*** Opening DATA EXTRACTS ***

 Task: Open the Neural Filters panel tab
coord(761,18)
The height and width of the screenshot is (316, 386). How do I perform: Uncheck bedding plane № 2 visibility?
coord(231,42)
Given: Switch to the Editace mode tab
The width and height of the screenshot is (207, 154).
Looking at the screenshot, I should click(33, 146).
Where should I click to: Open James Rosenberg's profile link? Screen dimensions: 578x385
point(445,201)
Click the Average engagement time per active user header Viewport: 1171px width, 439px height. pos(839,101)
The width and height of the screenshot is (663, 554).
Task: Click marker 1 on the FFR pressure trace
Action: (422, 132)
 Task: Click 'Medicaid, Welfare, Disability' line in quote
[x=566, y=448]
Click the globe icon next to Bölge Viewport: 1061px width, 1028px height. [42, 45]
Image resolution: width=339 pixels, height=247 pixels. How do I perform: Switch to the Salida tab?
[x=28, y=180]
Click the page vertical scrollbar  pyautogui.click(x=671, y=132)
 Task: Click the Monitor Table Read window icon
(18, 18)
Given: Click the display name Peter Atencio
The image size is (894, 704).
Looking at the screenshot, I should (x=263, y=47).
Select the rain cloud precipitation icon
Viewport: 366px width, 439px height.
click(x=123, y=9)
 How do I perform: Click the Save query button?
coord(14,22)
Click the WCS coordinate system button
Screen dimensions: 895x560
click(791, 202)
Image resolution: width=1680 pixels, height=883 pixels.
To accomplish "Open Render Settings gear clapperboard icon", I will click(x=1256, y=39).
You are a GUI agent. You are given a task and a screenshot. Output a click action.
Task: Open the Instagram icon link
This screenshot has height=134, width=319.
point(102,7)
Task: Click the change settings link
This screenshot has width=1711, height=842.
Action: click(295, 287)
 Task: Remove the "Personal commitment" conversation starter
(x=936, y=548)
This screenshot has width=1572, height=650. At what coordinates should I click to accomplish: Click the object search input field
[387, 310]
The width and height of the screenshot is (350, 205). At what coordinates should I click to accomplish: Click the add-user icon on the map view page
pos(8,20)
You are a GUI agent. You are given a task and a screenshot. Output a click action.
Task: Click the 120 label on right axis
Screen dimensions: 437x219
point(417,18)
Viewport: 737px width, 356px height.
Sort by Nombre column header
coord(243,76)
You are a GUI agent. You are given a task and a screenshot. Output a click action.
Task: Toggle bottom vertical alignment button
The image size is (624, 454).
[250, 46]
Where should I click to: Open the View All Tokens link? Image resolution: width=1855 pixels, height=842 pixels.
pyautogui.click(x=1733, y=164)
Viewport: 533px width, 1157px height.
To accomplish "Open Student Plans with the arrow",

*** Closing DATA EXTRACTS ***

Tally of lines with the word "vertical": work out how many lines in the records hold it, and give that number only.

2